Saved data entries
Start of Block
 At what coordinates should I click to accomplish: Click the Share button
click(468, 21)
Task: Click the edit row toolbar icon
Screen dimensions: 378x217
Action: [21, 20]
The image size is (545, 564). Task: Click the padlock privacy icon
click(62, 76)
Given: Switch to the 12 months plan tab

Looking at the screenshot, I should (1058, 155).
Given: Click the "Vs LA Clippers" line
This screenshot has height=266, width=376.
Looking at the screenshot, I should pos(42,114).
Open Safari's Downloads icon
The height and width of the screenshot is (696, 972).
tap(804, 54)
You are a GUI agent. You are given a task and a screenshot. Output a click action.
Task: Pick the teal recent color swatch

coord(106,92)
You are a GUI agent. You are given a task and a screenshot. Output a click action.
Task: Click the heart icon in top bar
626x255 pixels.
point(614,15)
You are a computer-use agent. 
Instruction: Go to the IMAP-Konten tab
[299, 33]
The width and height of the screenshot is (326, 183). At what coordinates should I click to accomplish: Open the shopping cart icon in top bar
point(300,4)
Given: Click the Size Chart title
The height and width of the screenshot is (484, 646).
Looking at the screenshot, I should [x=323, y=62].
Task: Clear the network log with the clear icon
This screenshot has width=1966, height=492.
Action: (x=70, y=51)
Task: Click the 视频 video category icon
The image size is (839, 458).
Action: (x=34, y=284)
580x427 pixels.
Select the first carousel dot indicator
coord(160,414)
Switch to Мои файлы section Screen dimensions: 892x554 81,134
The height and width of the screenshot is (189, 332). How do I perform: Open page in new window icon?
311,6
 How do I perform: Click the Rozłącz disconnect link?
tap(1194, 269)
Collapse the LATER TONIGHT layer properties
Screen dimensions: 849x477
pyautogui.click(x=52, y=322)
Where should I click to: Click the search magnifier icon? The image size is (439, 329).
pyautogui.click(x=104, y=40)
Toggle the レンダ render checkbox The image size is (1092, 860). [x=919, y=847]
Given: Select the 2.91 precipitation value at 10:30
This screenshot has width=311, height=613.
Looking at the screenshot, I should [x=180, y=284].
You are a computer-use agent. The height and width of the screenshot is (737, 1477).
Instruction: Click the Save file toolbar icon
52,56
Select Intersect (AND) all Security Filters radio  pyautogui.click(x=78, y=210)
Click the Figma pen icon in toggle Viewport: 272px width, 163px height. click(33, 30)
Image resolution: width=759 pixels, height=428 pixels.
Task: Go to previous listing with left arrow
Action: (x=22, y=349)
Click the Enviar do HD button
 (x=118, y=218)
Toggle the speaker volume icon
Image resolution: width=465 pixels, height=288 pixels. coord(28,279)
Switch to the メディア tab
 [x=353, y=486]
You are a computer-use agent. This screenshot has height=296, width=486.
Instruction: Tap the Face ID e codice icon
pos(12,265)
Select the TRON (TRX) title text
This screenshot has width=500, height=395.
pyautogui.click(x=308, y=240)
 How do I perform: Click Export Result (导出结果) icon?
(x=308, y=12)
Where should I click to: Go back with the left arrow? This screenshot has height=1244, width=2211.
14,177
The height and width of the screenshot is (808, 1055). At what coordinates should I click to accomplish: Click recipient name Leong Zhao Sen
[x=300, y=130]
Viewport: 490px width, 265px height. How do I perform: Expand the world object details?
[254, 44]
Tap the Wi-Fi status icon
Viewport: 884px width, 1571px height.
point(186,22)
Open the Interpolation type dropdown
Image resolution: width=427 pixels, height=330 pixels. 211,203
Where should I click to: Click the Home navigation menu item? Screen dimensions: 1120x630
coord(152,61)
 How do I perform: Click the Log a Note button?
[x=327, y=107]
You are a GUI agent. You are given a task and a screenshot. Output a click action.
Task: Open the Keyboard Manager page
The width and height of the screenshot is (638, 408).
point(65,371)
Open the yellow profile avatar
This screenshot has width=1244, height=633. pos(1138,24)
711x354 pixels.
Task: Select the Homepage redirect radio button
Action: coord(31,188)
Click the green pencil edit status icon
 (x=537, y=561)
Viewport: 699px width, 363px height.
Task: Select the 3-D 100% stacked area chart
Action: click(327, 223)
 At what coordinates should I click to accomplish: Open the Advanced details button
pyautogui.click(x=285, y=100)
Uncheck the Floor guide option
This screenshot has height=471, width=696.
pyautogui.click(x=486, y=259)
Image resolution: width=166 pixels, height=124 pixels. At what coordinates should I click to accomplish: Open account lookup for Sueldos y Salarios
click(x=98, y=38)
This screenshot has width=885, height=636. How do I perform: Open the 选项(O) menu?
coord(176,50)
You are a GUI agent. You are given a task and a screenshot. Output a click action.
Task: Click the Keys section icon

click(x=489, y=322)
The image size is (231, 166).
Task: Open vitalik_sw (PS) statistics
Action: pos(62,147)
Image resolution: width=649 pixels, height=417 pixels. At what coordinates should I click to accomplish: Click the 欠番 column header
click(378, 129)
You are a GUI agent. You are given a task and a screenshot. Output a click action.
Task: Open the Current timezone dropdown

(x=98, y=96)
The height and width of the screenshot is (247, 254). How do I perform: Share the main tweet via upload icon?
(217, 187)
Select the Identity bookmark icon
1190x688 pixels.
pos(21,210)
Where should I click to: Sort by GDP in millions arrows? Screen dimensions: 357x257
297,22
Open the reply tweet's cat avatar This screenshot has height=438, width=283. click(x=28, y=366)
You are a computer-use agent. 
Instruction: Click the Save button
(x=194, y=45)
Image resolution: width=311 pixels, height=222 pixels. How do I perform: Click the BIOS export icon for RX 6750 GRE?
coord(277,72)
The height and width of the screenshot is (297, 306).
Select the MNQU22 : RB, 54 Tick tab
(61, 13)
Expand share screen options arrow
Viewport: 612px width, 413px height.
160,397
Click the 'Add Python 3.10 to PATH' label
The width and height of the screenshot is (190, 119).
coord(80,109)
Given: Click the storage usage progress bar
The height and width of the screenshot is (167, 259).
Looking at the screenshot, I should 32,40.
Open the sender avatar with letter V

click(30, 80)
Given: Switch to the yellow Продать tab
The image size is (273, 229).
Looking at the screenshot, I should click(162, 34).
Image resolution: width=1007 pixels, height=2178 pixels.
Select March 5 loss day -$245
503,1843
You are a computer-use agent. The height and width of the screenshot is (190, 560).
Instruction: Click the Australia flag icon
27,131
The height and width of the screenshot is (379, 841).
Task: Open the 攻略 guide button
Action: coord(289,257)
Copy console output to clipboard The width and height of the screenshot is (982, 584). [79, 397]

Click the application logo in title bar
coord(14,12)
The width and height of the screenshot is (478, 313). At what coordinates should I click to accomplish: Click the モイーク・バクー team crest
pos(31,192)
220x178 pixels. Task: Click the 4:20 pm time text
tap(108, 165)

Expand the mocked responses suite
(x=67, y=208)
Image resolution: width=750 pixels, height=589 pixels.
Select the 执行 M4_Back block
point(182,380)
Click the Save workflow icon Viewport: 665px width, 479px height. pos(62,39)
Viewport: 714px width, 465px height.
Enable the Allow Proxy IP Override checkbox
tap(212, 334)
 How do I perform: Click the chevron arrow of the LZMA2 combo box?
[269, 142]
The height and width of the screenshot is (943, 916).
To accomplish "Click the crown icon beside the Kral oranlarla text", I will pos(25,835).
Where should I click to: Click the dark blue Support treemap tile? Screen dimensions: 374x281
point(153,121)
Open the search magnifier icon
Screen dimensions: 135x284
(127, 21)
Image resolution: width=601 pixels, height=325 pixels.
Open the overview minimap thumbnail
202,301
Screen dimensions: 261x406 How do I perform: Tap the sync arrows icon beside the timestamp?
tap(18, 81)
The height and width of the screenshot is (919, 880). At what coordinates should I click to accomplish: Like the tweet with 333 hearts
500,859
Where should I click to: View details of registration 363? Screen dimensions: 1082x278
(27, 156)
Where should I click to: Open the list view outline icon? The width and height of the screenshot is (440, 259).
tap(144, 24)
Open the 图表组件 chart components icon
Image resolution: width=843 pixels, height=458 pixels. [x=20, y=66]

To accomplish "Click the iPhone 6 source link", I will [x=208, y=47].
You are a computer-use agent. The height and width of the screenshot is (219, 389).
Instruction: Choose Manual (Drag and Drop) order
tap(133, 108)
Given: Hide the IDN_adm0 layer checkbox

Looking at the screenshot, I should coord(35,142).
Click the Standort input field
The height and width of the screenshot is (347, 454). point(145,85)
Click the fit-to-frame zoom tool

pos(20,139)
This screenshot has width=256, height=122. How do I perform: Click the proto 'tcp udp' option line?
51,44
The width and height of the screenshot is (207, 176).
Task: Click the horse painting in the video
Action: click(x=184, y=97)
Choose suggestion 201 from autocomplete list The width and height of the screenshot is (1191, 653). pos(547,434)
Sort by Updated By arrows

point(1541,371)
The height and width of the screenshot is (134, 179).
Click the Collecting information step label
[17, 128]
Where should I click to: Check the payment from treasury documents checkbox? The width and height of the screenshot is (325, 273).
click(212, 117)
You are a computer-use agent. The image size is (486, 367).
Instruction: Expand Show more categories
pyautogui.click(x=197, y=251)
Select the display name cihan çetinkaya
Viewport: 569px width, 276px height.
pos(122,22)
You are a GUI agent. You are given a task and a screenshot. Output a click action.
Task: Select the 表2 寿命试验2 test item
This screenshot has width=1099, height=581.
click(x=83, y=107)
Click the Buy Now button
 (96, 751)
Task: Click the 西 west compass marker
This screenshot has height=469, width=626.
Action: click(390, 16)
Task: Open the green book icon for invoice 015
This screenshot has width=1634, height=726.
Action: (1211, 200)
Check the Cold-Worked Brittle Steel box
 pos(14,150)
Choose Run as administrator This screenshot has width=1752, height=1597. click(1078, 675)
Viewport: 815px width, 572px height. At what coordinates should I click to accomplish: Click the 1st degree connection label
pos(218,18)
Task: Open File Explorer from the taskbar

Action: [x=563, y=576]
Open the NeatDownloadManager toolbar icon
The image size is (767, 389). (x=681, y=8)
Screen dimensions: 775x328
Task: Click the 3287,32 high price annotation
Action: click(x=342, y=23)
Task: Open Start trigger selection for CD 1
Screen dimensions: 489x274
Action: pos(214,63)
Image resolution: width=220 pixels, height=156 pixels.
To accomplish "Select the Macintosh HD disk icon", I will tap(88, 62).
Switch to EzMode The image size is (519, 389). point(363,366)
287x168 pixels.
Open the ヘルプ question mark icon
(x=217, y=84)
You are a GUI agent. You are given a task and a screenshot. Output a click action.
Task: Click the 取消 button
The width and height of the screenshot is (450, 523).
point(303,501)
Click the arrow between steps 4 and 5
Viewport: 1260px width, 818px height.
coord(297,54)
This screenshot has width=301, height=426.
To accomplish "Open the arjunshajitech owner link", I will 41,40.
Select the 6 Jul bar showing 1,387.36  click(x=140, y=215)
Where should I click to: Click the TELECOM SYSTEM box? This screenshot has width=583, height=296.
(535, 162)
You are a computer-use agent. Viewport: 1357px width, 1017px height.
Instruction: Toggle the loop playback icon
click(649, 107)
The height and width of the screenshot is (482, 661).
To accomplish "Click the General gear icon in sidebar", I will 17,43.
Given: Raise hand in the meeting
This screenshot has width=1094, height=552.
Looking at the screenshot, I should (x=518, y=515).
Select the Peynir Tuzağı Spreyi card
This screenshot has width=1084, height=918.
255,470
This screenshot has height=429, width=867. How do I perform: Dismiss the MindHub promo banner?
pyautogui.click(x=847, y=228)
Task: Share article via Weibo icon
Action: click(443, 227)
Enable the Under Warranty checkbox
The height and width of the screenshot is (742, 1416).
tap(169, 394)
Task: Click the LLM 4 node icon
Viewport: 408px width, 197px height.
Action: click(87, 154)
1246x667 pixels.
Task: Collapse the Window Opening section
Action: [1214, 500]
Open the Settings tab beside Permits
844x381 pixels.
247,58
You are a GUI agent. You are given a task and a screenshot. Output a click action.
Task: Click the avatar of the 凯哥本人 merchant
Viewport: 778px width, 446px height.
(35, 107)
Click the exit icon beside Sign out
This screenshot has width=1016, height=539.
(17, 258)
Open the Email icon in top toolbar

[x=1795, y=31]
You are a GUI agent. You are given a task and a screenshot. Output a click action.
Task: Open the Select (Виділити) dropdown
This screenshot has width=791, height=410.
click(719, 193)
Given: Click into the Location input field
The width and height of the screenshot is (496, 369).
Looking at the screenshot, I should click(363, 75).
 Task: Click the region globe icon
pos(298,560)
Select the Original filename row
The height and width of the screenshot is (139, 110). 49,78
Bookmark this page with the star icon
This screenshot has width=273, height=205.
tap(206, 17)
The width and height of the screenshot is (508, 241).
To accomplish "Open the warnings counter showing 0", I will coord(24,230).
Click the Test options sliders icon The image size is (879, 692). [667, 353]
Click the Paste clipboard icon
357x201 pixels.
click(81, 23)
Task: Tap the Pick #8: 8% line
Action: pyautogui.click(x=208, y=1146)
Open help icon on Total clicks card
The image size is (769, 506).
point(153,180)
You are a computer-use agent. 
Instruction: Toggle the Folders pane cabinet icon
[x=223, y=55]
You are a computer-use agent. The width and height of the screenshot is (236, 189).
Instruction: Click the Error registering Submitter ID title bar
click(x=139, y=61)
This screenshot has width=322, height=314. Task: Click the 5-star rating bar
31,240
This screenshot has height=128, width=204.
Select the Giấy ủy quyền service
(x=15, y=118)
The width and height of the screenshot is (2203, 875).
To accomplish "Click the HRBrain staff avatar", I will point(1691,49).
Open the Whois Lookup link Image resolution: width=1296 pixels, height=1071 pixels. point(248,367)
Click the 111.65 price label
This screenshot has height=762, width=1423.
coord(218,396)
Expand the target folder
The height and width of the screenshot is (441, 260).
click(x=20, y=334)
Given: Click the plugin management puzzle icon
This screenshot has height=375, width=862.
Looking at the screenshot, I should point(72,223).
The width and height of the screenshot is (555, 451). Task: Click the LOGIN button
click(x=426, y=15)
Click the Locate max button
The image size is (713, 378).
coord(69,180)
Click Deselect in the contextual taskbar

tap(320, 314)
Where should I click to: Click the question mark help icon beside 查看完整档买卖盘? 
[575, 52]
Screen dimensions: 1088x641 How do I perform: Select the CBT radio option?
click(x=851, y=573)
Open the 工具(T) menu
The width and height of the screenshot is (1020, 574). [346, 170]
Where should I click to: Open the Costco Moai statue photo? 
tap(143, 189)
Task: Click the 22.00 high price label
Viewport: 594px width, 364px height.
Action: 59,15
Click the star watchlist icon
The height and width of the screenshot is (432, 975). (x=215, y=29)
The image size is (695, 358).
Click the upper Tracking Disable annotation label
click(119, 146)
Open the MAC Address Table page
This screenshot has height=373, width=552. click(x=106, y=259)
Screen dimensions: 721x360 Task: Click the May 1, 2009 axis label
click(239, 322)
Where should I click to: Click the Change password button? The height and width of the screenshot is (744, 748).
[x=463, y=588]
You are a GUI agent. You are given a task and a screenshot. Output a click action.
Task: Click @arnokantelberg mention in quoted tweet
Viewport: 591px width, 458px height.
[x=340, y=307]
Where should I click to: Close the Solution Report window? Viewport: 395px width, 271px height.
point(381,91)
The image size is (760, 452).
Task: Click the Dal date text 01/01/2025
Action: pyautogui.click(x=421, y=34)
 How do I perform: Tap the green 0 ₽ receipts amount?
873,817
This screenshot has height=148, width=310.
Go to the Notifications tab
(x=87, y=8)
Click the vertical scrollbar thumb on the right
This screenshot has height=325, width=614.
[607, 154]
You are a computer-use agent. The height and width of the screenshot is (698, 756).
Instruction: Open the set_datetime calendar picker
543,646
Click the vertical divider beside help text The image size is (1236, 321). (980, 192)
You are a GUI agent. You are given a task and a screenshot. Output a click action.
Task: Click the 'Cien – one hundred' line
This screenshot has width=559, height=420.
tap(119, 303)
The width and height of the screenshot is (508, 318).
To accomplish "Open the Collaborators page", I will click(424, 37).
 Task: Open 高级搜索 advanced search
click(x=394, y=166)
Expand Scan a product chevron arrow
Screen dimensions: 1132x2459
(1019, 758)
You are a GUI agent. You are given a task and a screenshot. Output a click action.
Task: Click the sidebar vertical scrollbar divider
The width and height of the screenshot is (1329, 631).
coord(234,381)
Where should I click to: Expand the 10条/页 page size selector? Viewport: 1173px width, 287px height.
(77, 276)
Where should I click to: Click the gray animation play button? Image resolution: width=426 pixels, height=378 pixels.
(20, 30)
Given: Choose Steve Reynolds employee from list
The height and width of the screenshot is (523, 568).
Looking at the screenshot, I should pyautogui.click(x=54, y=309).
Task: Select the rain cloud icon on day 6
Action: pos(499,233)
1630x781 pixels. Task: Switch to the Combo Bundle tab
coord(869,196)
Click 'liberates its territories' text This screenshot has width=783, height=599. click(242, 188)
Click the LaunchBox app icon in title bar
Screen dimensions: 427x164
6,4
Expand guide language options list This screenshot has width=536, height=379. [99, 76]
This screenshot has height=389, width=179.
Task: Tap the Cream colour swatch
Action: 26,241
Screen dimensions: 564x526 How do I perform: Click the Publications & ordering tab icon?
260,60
End of Block
**WHAT IS EXPECTED:** Please copy out each line of the data in which the word "will" occurs.

**RESPONSE:**
To accomplish "Click the crown icon beside the Kral oranlarla text", I will pos(25,835).
To accomplish "Click the iPhone 6 source link", I will [x=208, y=47].
To accomplish "Select the Macintosh HD disk icon", I will tap(88, 62).
To accomplish "Open the arjunshajitech owner link", I will 41,40.
To accomplish "Click the General gear icon in sidebar", I will 17,43.
To accomplish "Open the warnings counter showing 0", I will coord(24,230).
To accomplish "Click the HRBrain staff avatar", I will point(1691,49).
To accomplish "Open the Collaborators page", I will click(424, 37).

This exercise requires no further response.